> **What you need to do**: Copy out the passage on the Caribbean reparations campaign and Scotland's part in slavery word for word, in full.

The British high commissioner to Jamaica, David Fitton, said in a radio interview that the Mau Mau case had not been intended as a precedent. "We don’t think the issue of reparations is the right way to address these issues," Fitton said. "It’s not the right way to address an historical problem."
CARICOM has brushed aside that response and has become emboldened by the Black Lives Matter movement. The region’s leaders were “tweaking” their tactics, including allying themselves with African states, Guyanese journalist Bert Wilkinson reported in the New York Amsterdam News in July. A partnership between Grenada and Botswana expanded to more than 60 countries. Portugal and Spain were added to the list. So too were Norway, Russia, Sweden and Switzerland after the commission’s research found that “they also played a significant part and benefitted economically and in other forms from the slave trade to the Americas.”
The reparations drive has also reached an unlikely place. “Although a perception exists of Scotland as a victim of English domination, in fact Scots played a major and highly lucrative role in colonial expansion, the transatlantic slave trade and the Caribbean plantation economy,” Elliot Ross reported in Al Jazeera in November 2018. The British government, under its Slave Compensation Commission, paid Scottish slaveowners for having to free their slaves. The payout “was invested in business, real estate and agricultural improvement, as well as in many Scottish institutions,” Ross reported. “It is now the established consensus among historians that the development of modern Scotland owed much to the slavery economy.”
Scottish involvement in slavery was also the topic of a BBC documentary, “Slavery: Scotland’s Hidden Shame,” and a book, “Recovering Scotland’s Slavery Past,” which probed the topic. Meanwhile, the University of Glasgow launched a “program of reparative justice” after its own study in 2018 revealed that, between the 1780s and 1880s, it received the equivalent of millions of dollars in grants and endowments from Scottish and English slaveowners. The money “served to enrich and physically expand the near 600-year-old university,” the Saint Lucia Star reported.

> **Material supplied**:
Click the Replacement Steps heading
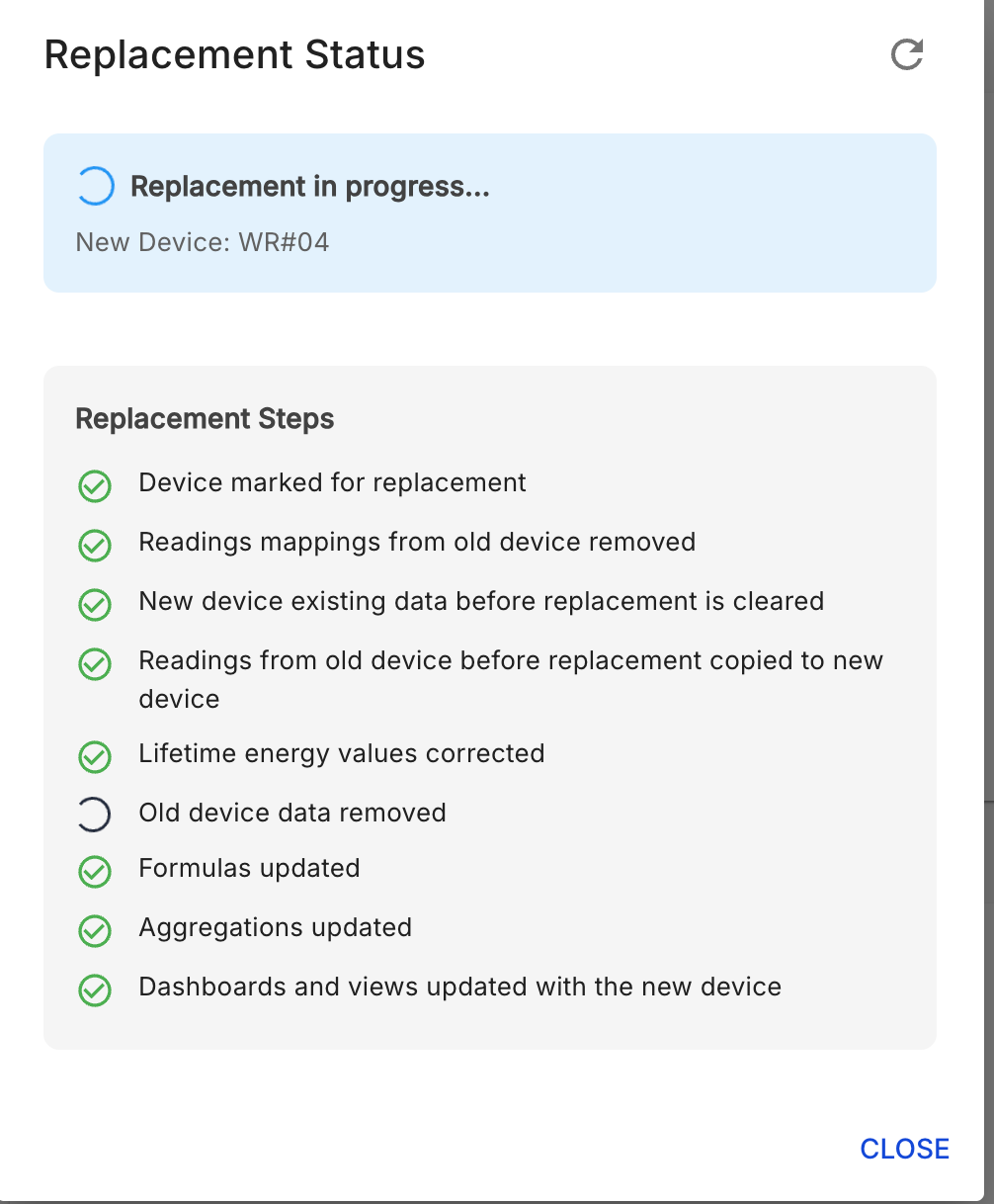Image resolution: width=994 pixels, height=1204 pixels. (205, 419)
==
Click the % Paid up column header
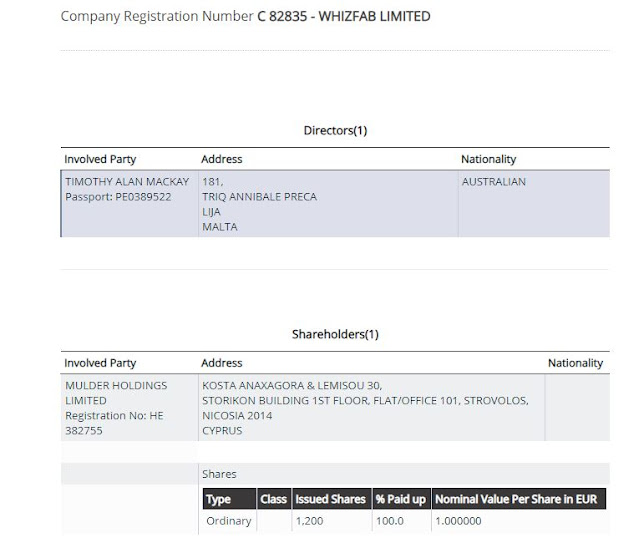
--
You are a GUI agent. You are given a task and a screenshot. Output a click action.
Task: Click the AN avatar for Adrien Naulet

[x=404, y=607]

> **Task answer**:
The British high commissioner to Jamaica, David Fitton, said in a radio interview that the Mau Mau case had not been intended as a precedent. "We don’t think the issue of reparations is the right way to address these issues," Fitton said. "It’s not the right way to address an historical problem."
CARICOM has brushed aside that response and has become emboldened by the Black Lives Matter movement. The region’s leaders were “tweaking” their tactics, including allying themselves with African states, Guyanese journalist Bert Wilkinson reported in the New York Amsterdam News in July. A partnership between Grenada and Botswana expanded to more than 60 countries. Portugal and Spain were added to the list. So too were Norway, Russia, Sweden and Switzerland after the commission’s research found that “they also played a significant part and benefitted economically and in other forms from the slave trade to the Americas.”
The reparations drive has also reached an unlikely place. “Although a perception exists of Scotland as a victim of English domination, in fact Scots played a major and highly lucrative role in colonial expansion, the transatlantic slave trade and the Caribbean plantation economy,” Elliot Ross reported in Al Jazeera in November 2018. The British government, under its Slave Compensation Commission, paid Scottish slaveowners for having to free their slaves. The payout “was invested in business, real estate and agricultural improvement, as well as in many Scottish institutions,” Ross reported. “It is now the established consensus among historians that the development of modern Scotland owed much to the slavery economy.”
Scottish involvement in slavery was also the topic of a BBC documentary, “Slavery: Scotland’s Hidden Shame,” and a book, “Recovering Scotland’s Slavery Past,” which probed the topic. Meanwhile, the University of Glasgow launched a “program of reparative justice” after its own study in 2018 revealed that, between the 1780s and 1880s, it received the equivalent of millions of dollars in grants and endowments from Scottish and English slaveowners. The money “served to enrich and physically expand the near 600-year-old university,” the Saint Lucia Star reported.